知見不足とは、知識の欠如ではなく「判断基準が存在しない状態」である。
内部統制は、
- ルールを守る仕組み
- 手続きをチェックする仕組み
です。
一方で今回の問題は、
- 何が正しい事業なのか
- どこで止めるべきか
が定義されていなかったことにあります。
本当の原因は「判断構造の欠如」
今回の事案を構造で整理すると、こうなります。
① KPIが目的化していた
- 売上目標の達成が優先された
② 撤退基準が存在しない
- 赤字でも止められない
③ 実在性の定義がない
- 「売上がある=事業がある」と誤認
企業の不正は、意図ではなく構造から生まれる。
再発防止の本質
多くの再発防止策は「内部統制の強化」に向かいます。
しかし本質はそこではありません。
再発防止とは、ルールの強化ではなく「事業の成立条件を設計すること」である。
事業の成立条件とは何か
企業は本来、次の条件を満たしている必要があります。
① 価値が存在する
- 顧客に対する実在する価値
② キャッシュが回る
- 実際の資金の流れ
③ 分業構造が説明できる
- 誰が何を担っているか
実態のない事業は、キャッシュフローと分業構造で必ず破綻する。
実態はどう判定するのか
DXのデータではなく、以下で判断します。
① キャッシュフロー
→ 入出金の実態
② 分業構造
→ 誰が価値を生んでいるか
③ 外部視点
→ 第三者に説明できるか
補足として重要な視点があります。
仮に第三者に譲渡できるかという視点で見ると、事業の実在性は明確になる
これはM&Aの話ではなく、
事業の成立条件を検証する視点です。
DX時代の経営とは何か
DXは強力なツールですが、役割は限定されています。
DXは意思決定を代替しない。
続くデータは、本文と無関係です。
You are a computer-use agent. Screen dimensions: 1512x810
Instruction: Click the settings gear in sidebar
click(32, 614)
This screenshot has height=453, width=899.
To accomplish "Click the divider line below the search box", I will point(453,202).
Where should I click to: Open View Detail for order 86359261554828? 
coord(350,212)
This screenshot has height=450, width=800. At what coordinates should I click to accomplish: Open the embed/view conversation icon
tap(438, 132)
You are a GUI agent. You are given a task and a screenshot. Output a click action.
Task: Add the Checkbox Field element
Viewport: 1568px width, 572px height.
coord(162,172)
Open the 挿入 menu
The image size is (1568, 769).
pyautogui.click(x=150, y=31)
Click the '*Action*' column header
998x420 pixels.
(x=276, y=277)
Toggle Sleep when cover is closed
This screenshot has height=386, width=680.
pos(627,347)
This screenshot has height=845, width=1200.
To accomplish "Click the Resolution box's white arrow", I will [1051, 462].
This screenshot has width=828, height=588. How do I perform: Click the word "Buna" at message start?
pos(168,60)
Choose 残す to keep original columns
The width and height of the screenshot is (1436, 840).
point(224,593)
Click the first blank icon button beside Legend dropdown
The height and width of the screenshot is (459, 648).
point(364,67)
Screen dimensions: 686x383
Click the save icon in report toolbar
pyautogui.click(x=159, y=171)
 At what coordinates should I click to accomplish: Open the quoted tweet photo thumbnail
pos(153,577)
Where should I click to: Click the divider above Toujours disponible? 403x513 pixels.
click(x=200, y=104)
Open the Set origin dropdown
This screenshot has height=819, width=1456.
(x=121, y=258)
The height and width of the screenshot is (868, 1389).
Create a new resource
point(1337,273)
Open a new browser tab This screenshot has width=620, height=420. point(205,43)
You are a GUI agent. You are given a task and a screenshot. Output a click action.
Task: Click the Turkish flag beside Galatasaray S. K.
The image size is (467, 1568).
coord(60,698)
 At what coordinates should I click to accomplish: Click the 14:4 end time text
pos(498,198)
DXは実行装置であり、判断は人間の仕事である。
つまり、
- DX → 実行
- 経営 → 判断
です。
この順序が逆転すると、
- データに従う経営
- KPIに支配される組織
になります。
中小企業への意味
この問題は、大企業だけの話ではありません。
むしろ中小企業ほど重要です。
- DX投資
- 補助金活用
- 新規事業
すべてに共通するのは、
重要なのは制度ではなく、判断構造である。
まとめ
本記事の要点は以下です。
- DXは不正を防がない
- 問題は内部統制ではなく判断構造
- 再発防止は事業設計である
そして最も重要なのは、
企業はデータではなく、構造で判断すべきである。
経営相談
もし
- DX投資の判断
- 新事業の設計
- 補助金の活用
などで迷っている場合は、
経営構造から整理する必要があります。
お気軽にご相談ください。
FAQ
Q. DXを導入すれば不正は防げますか?
A. 防げません。DXは情報処理の効率化であり、前提の正しさを保証するものではありません。
Q. 内部統制を強化すれば再発は防げますか?
A. 一部は防げますが、本質的には不十分です。判断構造の設計が必要です。
Q. 事業の実態はどう判断すべきですか?
A. キャッシュフロー、分業構造、外部説明可能性の3点で判断します。